The report focuses on county “due to questions about the accuracy of the most recent data collected at the Census Tract level” not because the FCC feels that focusing on counties is “the best way to determine the “geographical areas that are not served” by broadband.”
The report finds that…
- We estimate that 1,024 out of 3,230 counties in the United States and its territories are unserved by broadband
- The unserved areas appear to have lower income levels than the U.S. as a whole
- The unserved areas also appear to be more rural than the U.S. as a whole
- Counties where at least half the population lives in a Native Homeland area or where at least half the land mass is a Native Homeland area also tend to have lower broadband subscription rates than the U.S. as a whole. We find that only 12.5 percent of all households on Native Homeland areas subscribe to a broadband service faster than dialup compared to 56 percent of all households nationwide.
The FCC on Minnesota
In Minnesota, the 9 counties that are defined as unserved: Cass, Clay, Clearwater, Grant, Hubbard, Mahnomen, Marshall, Norman and Wilkin. All are in NW Minnesota. It includes 1,45,100 people; 85 percent represent rural housing.

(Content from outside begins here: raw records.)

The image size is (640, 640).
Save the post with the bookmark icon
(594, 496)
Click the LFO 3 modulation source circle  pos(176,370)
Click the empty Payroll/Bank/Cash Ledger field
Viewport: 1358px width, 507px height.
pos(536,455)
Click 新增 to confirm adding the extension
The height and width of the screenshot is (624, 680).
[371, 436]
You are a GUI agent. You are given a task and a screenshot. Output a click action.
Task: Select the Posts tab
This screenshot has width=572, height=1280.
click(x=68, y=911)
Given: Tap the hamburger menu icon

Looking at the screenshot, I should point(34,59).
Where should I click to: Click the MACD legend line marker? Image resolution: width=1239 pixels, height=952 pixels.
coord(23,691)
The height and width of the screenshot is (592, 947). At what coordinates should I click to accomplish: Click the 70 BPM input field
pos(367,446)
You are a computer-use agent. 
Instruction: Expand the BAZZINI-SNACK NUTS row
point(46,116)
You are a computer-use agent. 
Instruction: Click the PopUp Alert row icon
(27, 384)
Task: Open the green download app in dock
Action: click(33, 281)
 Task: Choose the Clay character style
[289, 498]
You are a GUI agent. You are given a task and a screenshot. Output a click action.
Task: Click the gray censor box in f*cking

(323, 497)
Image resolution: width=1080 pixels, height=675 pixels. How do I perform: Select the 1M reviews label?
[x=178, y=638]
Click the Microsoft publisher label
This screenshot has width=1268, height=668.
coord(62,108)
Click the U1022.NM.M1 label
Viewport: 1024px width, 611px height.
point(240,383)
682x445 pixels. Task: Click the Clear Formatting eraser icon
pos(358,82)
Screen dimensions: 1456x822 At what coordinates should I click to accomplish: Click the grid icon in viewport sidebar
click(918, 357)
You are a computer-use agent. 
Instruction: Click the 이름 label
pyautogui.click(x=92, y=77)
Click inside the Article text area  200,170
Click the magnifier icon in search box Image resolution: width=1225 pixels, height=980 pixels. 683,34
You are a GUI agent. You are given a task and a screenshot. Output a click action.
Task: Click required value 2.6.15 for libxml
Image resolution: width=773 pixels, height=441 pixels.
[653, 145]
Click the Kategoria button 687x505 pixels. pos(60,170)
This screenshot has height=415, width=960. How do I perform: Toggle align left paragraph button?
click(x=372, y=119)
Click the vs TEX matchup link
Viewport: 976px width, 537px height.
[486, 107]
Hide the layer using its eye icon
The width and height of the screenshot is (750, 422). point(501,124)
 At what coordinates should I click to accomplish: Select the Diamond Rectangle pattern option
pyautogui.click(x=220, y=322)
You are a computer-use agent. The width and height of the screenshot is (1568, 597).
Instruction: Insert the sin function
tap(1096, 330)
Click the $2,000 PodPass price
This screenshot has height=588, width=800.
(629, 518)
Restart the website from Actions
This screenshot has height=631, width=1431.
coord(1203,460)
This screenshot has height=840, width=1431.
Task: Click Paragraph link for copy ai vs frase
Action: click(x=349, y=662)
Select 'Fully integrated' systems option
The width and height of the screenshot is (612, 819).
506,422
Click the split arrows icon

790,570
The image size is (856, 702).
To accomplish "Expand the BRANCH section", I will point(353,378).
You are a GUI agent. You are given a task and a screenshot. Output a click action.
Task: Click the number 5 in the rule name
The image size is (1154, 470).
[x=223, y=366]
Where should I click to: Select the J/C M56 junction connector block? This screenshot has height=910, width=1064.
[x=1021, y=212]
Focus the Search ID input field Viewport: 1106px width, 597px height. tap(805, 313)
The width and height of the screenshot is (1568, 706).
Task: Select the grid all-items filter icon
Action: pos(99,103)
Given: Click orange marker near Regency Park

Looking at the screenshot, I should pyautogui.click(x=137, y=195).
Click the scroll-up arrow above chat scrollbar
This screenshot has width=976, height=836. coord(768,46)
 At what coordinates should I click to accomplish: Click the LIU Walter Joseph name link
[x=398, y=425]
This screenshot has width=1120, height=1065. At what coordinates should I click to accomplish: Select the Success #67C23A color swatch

This list is quite different from the list of counties that appeared to be “least served” according to the Broadband Task Force Report published last November. The Task Force included a table that listed counties by “percentage of broadband availability” using data provided by ConnectMN and using the 200 kbps as the definition of broadband. Here were the 9 counties with the lowest percentage: Cook, Pine, Kanabec, Aitkin, Mahnomen, Wabasha, Jackson, Redwood and Morrison.
I thought that time might make a difference but looking at a ConnectMN map from April 2010, NW Minnesota is still not jumping out at me in the same way. Maybe it indicates that the counties featured in the Task Force report generally have speeds greater than 200 kbps but available to fewer homes. It gets into tricky debate between the importance of ubiquity vs speed.
Good point comparing the FCC’s nine counties with the list from the Minnesota task force. Thanks for linking.
I think you’re off by a decimal point on the number of Minnesotans the FCC says aren’t served. Should be 145,100 people in those nine counties.
Fixed above – thanks so much for the heads up. Thank goodness my dad, the walking calculator, is not a daily BoB reader!
Hi Ann,
The contrast in the list of counties is striking. Only Mahnomen County is on both lists. I know that a round one stimulus application for portions of Mahnomen County was not funded. I do not know, if all of this studying at both federal levels, if we have clear priorities, assuming that we have to make choices about best investments. Do we want higher speeds to most or slower speeds to all (assuming 4 Mb is slow)?
I suppose if you’re unserved you vote for ubiquity. If you’re underserved you vote for speed.
Then I think the important part of your comment for the rest of us (especially policymakers) is recognizing that in a time of limited resources we have to choose!